• _简短任务_
请把下列条目中从包含“This screenshot has width=1053, height=709.”的那一行起、到包含“Action: click(x=199, y=137)”的那一行止的各行改写成编号列表，首尾两行都包括在内，空行略去。答案里不要放图片。

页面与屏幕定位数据

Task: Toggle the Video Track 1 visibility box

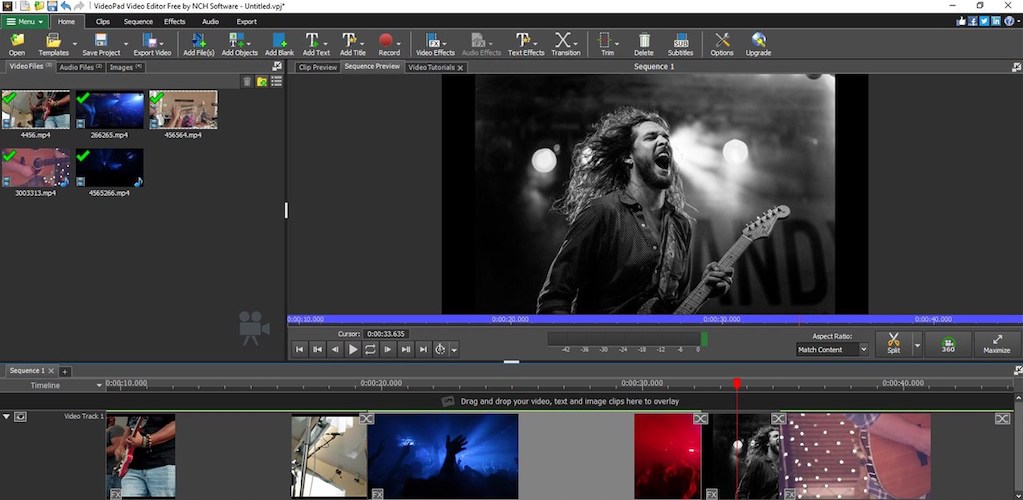Action: click(x=20, y=416)
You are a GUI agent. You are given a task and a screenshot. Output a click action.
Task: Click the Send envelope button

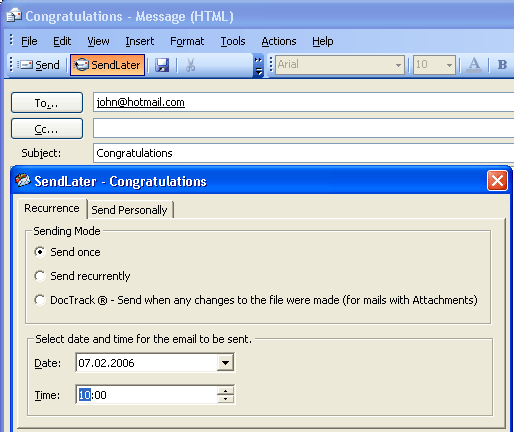(38, 65)
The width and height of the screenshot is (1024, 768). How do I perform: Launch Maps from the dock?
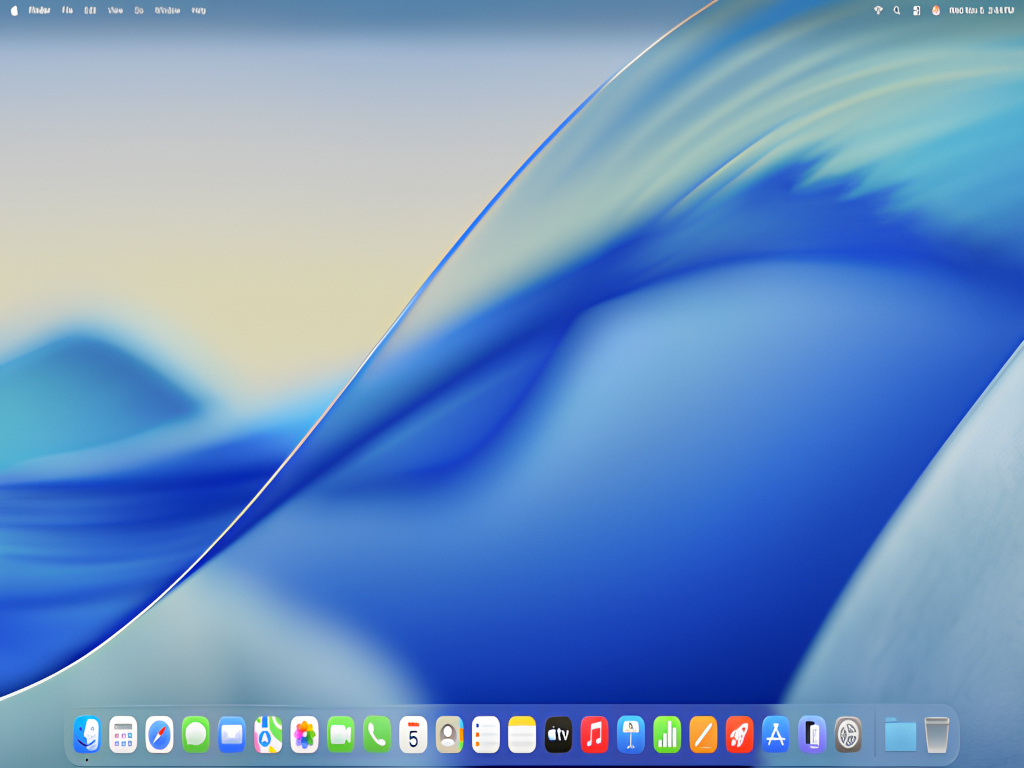268,735
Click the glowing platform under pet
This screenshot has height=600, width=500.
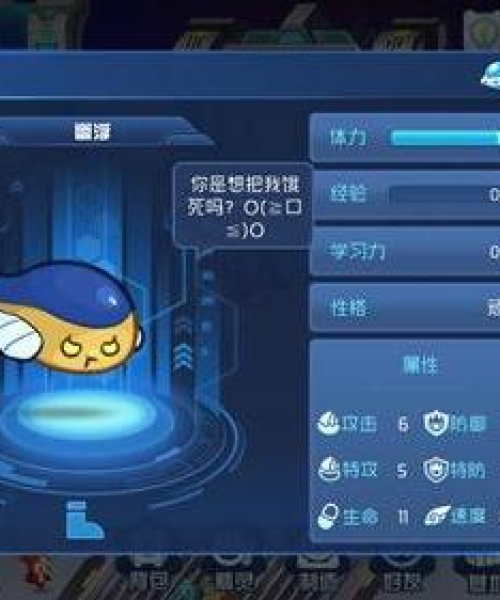coord(84,416)
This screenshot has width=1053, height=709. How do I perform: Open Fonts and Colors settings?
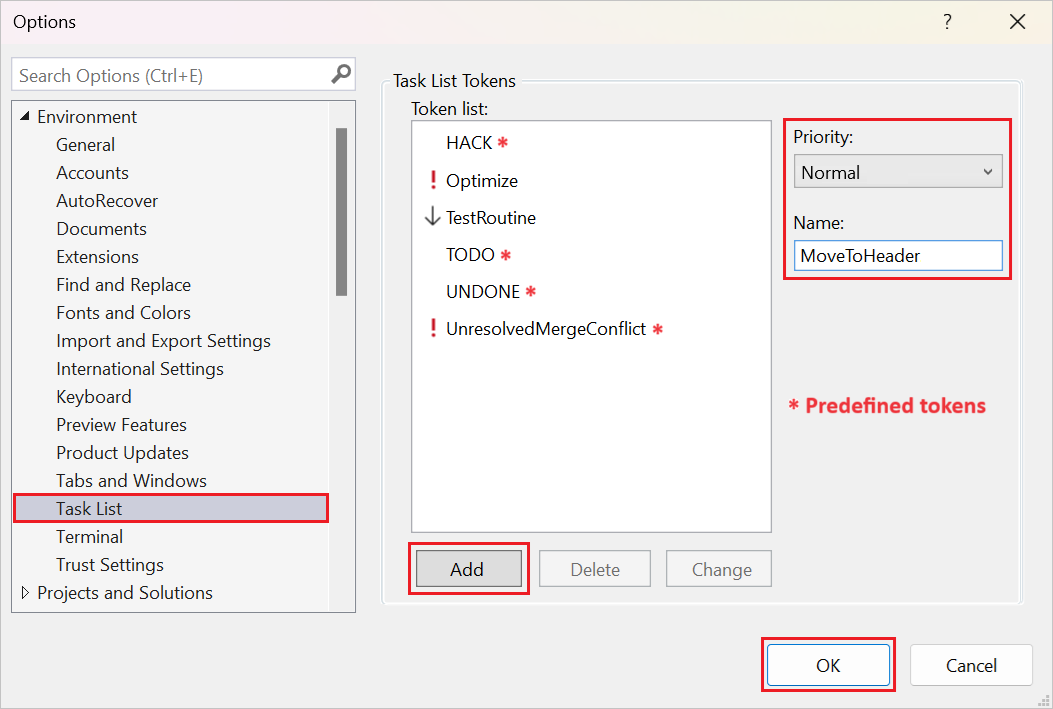point(123,312)
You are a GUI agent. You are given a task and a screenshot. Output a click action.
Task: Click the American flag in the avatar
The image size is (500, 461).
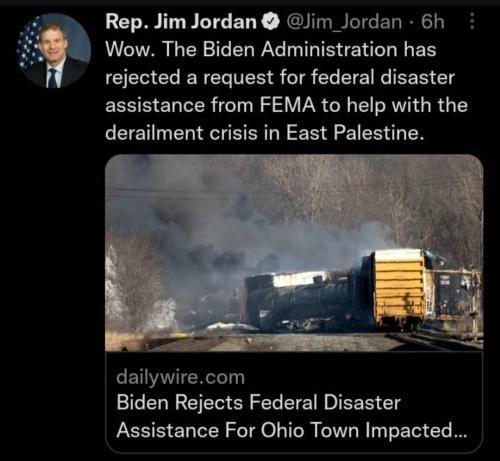click(29, 43)
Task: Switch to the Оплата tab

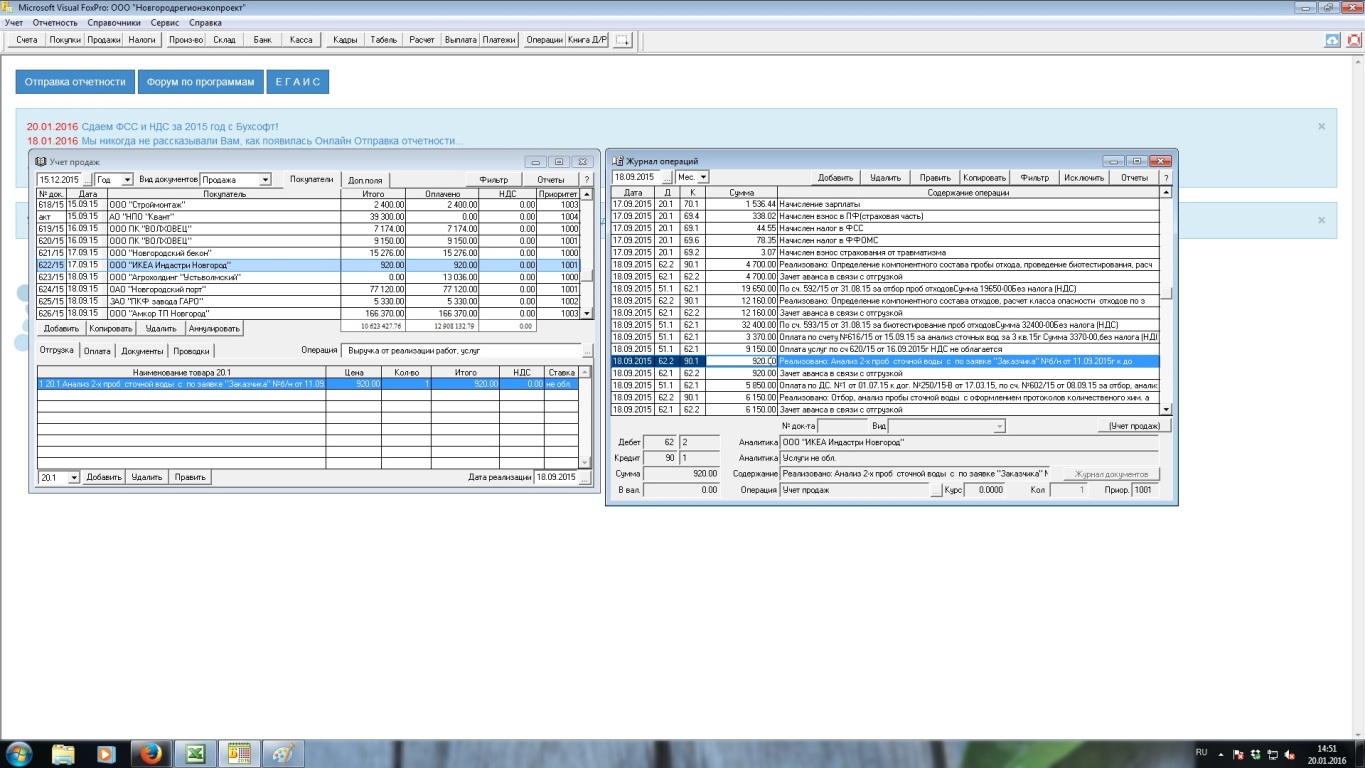Action: [97, 351]
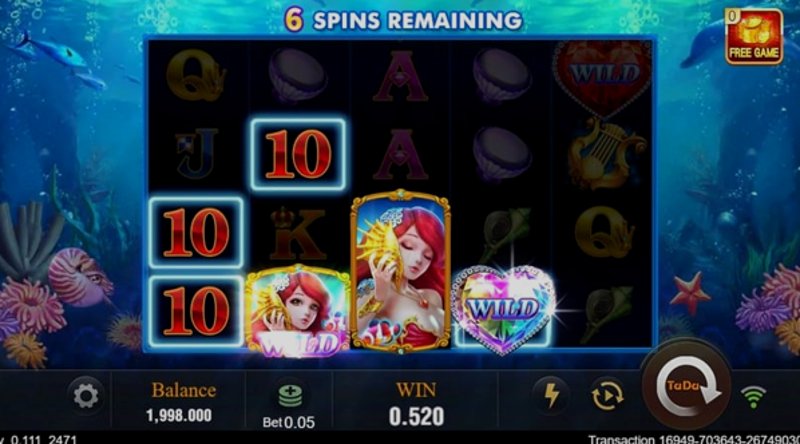Click the green Bet chip icon
Viewport: 800px width, 444px height.
[290, 397]
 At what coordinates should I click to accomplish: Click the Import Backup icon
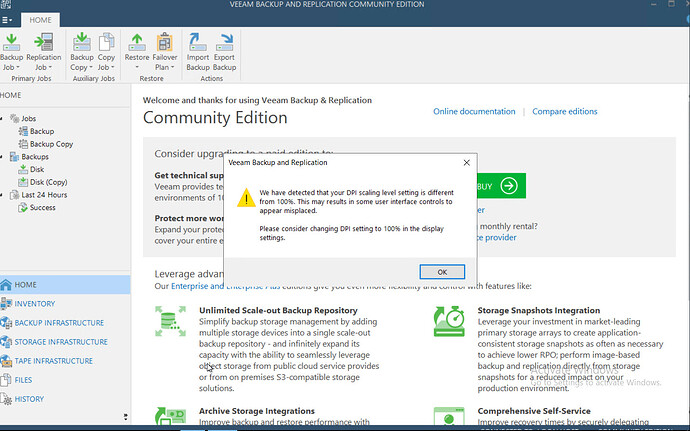point(198,45)
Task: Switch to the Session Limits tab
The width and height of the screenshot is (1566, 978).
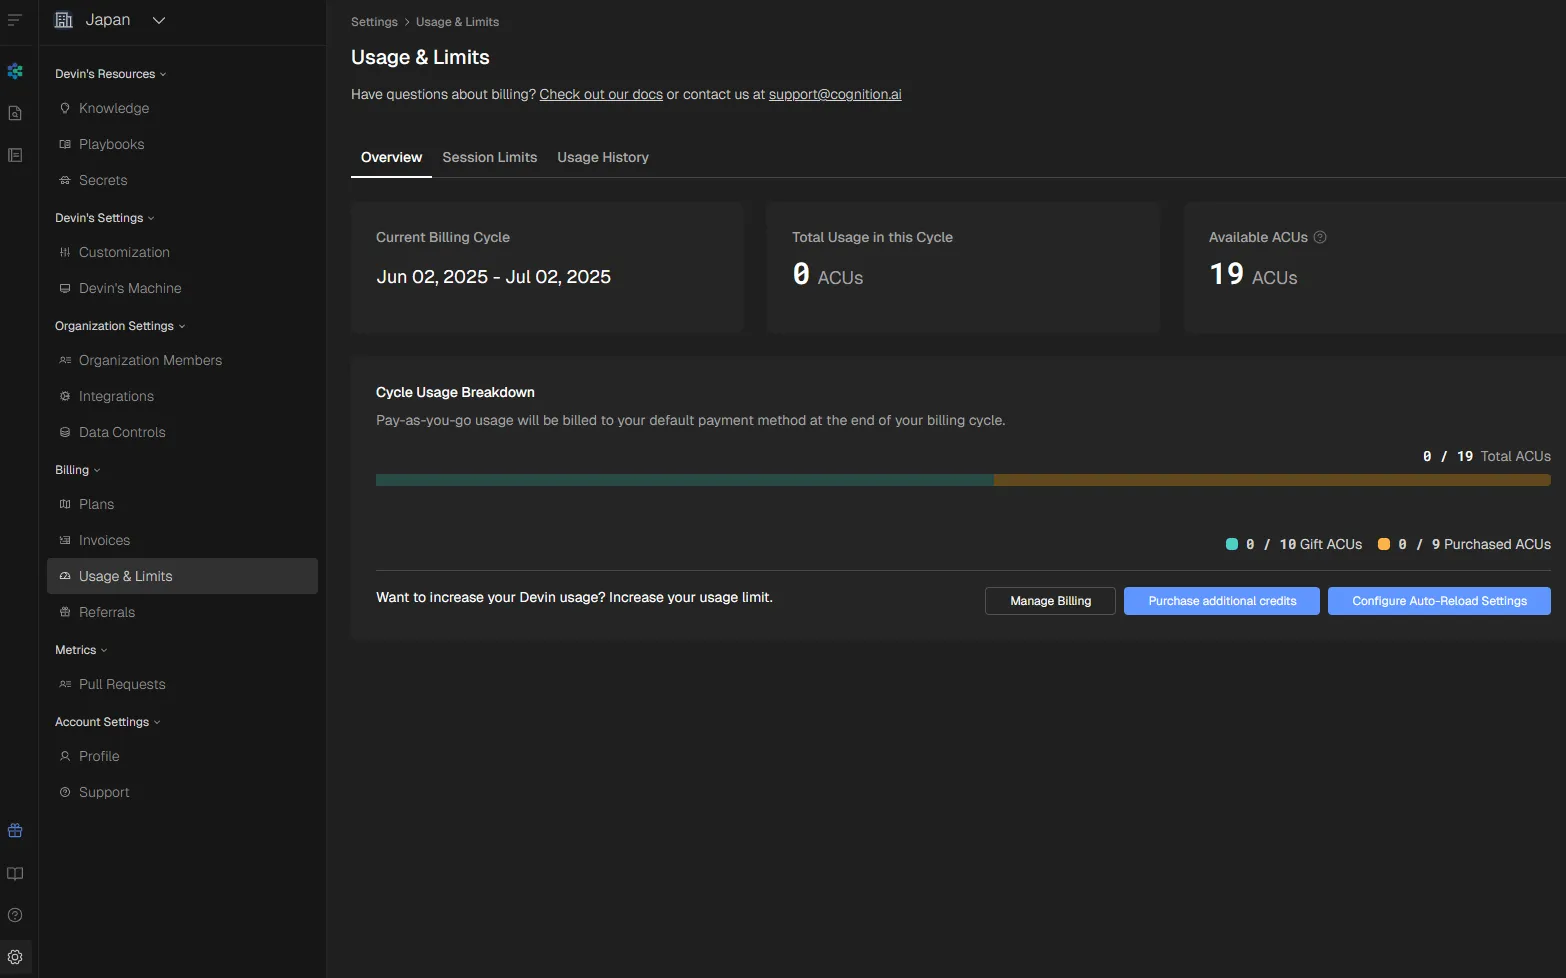Action: pos(489,157)
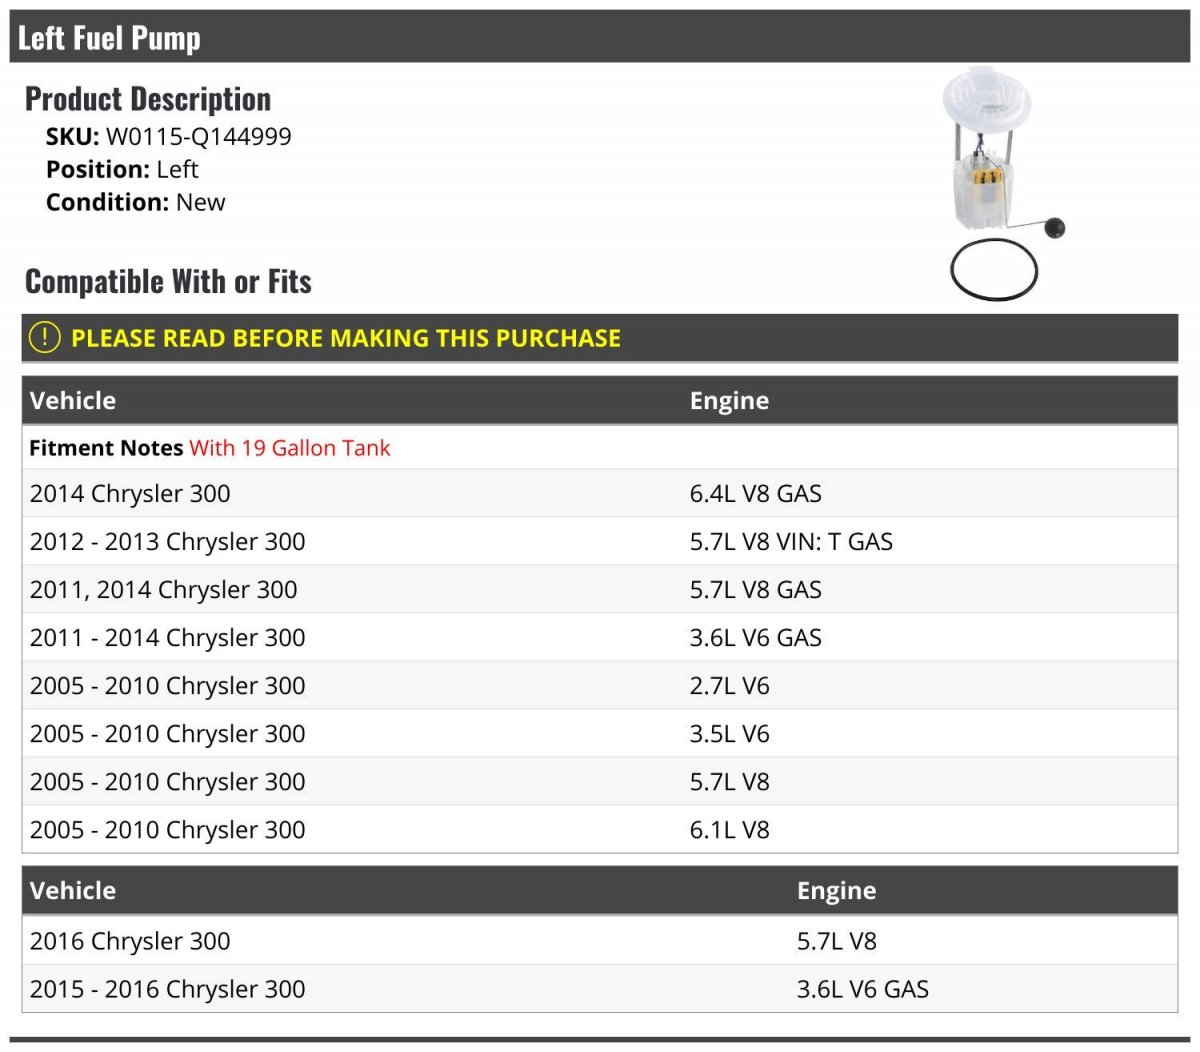
Task: Select the SKU number W0115-Q144999
Action: click(x=199, y=137)
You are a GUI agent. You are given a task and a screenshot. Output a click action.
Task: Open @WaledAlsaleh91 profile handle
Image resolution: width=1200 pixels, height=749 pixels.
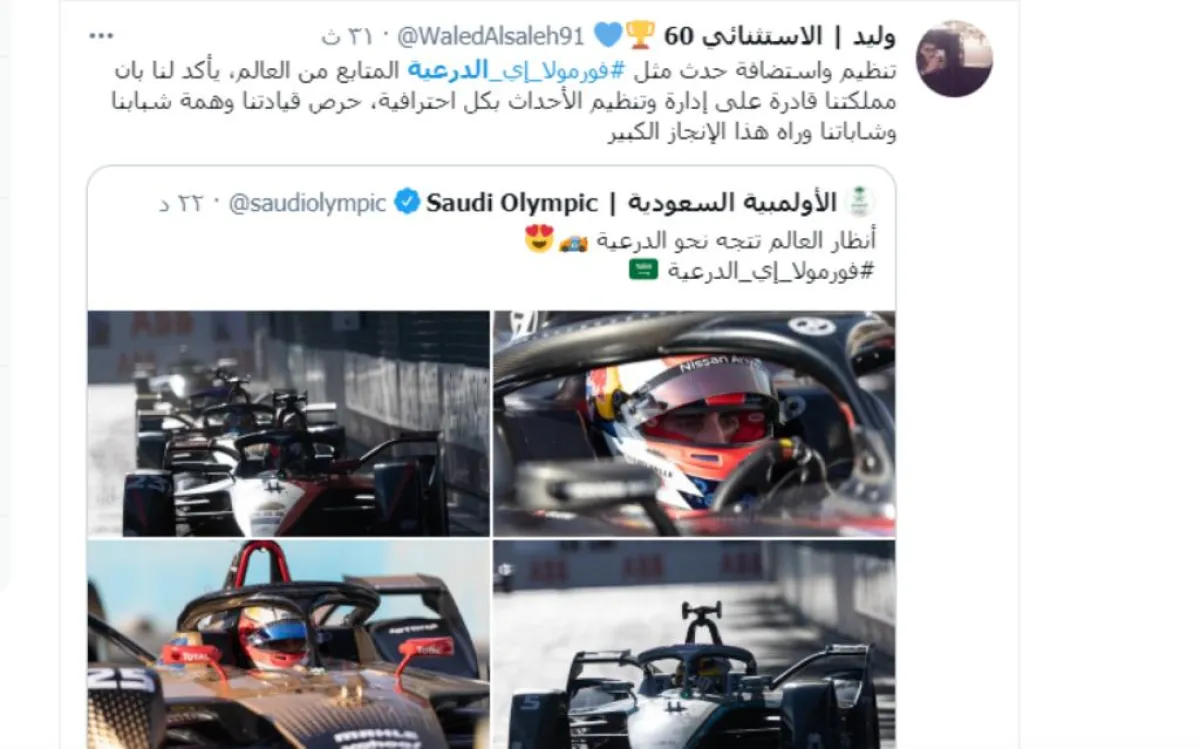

• _输出结果_
1. This screenshot has width=1053, height=709. How do I perform: Open Fonts and Colors settings?
2. point(123,312)
3. You are a GUI agent. You are given a task and a screenshot. Output a click action.
4. Task: Click the American flag in the avatar
5. The image size is (500, 461).
6. click(29, 43)
7. Task: Switch to the Оплата tab
8. Action: [97, 351]
9. Click the green Bet chip icon
10. Viewport: 800px width, 444px height.
11. [290, 397]
12.  At what coordinates should I click to accomplish: Click the Import Backup icon
13. point(198,45)
14. Task: Switch to the Session Limits tab
15. The width and height of the screenshot is (1566, 978).
16. Action: pos(489,157)
17. Task: Select the SKU number W0115-Q144999
18. Action: click(x=199, y=137)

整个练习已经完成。